Вон они, крадутся от ограды к дубам, что растут возле дома. Тени в темноте. Приземистые, животы как тыквы, тонкие палочки-ножки. Сегодня их больше, чем прошлой ночью. И они наглее. Прямо к дому подбираются. Огненные прорези глаз горят угрозой. Ощерившиеся в нехорошей усмешке рты полны острых зубов.
Один скользнул к самому окну, до чего же он страшный, настоящее чудовище! Джилли окаменела, даже дышать нет сил. В памяти всплыли слова Мэран:
Правда — вот единственное, чего они не выносят.
Но ни одного слова, уж не говоря о целом предложении, не найти в пустом, одержимом ужасом мозгу. Тварь за окном протянула к стеклу руку, когтистые пальцы начали удлиняться. Джилли почувствовала, что вот-вот завизжит. Еще секунда, и скрюченная лапа разобьет стекло, ворвется в комнату, схватит ее за горло. А она не может двинуться с места. Сидит и смотрит, смотрит, как когти тянутся к ней, отдергиваются назад...
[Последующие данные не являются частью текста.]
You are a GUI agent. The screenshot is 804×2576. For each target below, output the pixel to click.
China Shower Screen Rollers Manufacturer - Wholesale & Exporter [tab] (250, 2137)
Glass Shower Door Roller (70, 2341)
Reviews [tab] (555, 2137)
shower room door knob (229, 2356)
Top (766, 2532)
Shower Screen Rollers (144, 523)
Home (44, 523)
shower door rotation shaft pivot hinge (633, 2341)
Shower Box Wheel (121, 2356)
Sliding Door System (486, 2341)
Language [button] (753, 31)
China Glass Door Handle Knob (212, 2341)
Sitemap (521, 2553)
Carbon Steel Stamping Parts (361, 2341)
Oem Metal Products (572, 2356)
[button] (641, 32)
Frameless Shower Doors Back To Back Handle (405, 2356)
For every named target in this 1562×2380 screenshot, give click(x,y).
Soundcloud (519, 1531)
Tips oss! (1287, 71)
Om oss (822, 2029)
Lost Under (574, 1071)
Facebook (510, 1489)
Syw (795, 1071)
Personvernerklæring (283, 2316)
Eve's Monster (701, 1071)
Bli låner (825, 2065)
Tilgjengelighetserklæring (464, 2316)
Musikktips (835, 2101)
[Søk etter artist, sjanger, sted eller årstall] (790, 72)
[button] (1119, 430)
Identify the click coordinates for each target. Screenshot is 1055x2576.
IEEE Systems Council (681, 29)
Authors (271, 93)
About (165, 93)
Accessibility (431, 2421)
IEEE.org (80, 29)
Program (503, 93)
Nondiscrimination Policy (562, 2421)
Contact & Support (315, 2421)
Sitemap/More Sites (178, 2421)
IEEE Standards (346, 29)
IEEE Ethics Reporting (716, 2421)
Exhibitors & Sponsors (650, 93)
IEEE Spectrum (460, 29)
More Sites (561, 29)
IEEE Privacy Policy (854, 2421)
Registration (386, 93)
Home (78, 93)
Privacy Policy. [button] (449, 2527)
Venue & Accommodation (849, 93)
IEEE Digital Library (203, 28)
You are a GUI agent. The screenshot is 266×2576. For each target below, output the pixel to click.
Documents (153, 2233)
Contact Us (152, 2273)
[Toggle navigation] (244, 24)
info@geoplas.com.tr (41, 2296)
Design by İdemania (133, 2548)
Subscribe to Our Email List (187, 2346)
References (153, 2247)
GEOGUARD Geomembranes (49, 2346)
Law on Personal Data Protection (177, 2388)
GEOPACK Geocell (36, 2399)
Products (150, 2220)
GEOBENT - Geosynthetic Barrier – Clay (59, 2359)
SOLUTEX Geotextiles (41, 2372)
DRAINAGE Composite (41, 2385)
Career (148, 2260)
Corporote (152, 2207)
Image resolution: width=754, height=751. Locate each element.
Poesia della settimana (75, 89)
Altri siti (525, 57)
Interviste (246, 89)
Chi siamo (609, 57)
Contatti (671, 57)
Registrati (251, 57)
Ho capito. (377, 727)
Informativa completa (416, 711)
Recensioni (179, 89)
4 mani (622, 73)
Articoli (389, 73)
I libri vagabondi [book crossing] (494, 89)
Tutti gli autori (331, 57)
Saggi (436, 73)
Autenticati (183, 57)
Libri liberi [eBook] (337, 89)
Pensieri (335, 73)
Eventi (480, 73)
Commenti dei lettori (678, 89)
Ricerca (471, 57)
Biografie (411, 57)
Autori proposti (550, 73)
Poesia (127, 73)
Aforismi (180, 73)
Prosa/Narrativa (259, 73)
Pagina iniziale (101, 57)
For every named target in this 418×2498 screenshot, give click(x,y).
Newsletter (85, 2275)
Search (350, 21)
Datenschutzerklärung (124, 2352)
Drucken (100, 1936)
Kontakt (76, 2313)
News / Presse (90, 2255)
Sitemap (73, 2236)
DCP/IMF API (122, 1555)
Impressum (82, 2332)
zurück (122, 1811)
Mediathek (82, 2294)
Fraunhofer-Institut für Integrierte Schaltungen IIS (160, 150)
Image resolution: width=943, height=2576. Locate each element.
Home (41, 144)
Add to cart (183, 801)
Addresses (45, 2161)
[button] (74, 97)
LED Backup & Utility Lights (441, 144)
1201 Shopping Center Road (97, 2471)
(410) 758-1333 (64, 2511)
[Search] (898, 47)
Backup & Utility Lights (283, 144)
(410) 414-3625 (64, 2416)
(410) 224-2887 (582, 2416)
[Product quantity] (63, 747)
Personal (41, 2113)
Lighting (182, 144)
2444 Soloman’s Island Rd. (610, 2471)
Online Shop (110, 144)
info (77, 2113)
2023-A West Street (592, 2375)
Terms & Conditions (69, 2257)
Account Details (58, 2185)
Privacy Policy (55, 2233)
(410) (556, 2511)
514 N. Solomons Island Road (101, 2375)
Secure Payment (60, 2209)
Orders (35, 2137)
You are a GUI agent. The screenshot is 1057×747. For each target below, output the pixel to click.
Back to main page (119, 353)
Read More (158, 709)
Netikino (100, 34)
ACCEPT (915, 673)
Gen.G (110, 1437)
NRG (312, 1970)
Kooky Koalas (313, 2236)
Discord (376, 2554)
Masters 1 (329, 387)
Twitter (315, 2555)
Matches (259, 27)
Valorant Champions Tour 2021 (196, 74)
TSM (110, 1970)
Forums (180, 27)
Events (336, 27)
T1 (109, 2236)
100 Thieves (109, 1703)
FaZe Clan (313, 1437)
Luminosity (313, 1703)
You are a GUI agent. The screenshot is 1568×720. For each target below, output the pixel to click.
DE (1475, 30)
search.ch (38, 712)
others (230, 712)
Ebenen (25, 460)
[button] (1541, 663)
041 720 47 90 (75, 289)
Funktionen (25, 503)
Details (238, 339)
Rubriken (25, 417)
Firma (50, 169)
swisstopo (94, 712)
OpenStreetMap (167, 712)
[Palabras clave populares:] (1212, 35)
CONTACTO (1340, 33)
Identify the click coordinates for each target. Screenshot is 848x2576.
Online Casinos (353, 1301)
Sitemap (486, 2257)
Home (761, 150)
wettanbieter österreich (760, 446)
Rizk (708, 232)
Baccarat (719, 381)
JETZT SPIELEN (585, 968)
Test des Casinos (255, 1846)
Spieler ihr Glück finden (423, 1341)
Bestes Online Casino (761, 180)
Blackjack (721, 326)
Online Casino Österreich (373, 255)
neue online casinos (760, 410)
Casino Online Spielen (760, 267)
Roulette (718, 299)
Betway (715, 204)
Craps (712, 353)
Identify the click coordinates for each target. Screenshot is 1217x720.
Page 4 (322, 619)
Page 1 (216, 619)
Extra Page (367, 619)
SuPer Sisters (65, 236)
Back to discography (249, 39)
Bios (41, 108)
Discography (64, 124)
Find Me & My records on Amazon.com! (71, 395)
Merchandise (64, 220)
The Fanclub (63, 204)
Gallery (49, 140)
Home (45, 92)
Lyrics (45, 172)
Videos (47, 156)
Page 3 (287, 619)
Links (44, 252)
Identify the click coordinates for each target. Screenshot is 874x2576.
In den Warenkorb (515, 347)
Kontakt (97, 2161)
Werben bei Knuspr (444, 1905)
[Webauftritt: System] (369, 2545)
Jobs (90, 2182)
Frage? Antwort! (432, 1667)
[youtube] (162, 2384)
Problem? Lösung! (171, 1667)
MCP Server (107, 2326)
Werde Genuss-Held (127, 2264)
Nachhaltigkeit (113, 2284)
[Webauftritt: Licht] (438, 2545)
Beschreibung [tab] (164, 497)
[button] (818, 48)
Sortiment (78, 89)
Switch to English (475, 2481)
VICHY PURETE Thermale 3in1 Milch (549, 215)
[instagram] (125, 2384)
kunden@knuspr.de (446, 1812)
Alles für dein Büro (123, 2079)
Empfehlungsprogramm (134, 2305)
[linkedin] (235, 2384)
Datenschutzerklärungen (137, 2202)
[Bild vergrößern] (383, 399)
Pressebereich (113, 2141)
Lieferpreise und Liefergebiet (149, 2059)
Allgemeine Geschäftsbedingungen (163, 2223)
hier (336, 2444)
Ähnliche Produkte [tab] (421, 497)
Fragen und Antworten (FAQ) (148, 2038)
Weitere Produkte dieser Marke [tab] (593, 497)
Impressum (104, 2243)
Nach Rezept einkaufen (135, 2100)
Что-то просвистело между страшной тварью и стеклом — что-то бесформенное и стремительное. Скокин, словно танцуя, сделал шаг назад, понял, что это была только ветка дуба, и приготовился продолжать начатое, но крики друзей отвлекли его. Едва его леденящий душу взгляд оторвался от лица Джилли, девушка подняла голову.
И посмотрела на деревья. Налетевший неведомо откуда ветер гнул и раскачивал их так, что они стали похожи на многоруких великанов, которые молотили по земле своими конечностями, точно разъяренные гигантские осьминоги щупальцами. Твари во дворе бросились врассыпную и пропали, словно и не бывало, все до единой. Ветер мгновенно утих; великаны снова превратились в деревья.